With that, behold one of the largest MoM declines on the Empire Fed gauge in history, a 42-point plunge that took the headline general business conditions index down to -31.3 (figure below).
That was the lowest since the immediate aftermath of the initial pandemic lockdowns. Outside of the pandemic months and the financial crisis, it was the worst headline print in history.
One way to describe the August vintage of the NY Fed survey is to say we’re crashing back to normality. Although the read-through for growth is plainly poor, prices paid receded all the way to 55.5 (the gauge was 86.4 in April) and for the first time in two years, delivering times didn’t lengthen.
Of course, this is all indicative of rapidly waning demand. Crashes generally aren’t desirable, even when they’re necessary. We want controlled demolitions. A 36-point drop in new orders coupled with a 50-point plunge in shipments appeared to bode especially ill. Both indexes registered among their lowest prints on record (figure below).
The employment gauge fell and the forward-looking index suggested firms’ six-month outlook is muted.
On the bright side, the ongoing decline in the prices index was consistent with other evidence of reduced pipeline pressure (e.g., ISM prices and slower PPI inflation), and there was some sunshine in indexes for forward-looking activity and hiring.
That said, and all “volatile series” disclaimers notwithstanding, August’s vintage of the Empire survey was bad. Whatever happens tomorrow, firms aren’t feeling especially good about today. Period.

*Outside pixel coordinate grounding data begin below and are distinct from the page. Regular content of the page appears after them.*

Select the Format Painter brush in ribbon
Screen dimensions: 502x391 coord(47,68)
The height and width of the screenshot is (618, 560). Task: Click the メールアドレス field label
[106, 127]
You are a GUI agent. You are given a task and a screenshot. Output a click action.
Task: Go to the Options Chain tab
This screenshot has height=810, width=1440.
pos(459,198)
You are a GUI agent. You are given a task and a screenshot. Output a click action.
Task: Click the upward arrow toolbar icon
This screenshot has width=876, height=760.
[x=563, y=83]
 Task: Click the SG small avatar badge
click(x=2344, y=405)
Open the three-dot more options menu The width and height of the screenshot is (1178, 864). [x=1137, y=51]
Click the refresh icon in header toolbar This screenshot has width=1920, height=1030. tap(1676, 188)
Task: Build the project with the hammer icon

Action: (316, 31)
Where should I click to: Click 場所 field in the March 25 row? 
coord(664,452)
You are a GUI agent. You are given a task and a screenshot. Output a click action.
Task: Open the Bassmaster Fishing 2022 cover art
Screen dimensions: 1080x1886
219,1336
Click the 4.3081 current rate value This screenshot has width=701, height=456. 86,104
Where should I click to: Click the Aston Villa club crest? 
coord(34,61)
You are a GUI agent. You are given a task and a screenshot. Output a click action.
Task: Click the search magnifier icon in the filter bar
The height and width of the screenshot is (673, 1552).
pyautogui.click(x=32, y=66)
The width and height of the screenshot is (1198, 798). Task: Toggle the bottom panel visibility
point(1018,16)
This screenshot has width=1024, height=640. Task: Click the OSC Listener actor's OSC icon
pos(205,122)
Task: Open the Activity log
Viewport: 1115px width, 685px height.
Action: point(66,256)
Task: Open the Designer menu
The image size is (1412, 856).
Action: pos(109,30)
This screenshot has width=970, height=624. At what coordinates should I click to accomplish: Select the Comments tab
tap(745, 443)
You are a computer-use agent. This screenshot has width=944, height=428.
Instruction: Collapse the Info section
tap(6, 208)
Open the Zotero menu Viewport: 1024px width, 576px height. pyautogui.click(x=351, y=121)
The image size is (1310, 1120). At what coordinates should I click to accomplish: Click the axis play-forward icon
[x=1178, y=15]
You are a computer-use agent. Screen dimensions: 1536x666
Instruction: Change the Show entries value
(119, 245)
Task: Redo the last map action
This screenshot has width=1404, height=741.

so will it be stagflation or deflation? market is pricing for a deflation & fed pivot. fed is hoping for a deflation too, i suppose
By year end we may conclude that inflation was transitory after all.
I agree, but the Fed’s jawboning, rate hikes and QT plans will have played at least a partial role, by year end, in making it transitory.
In other words, their work to date was “not nothin’.”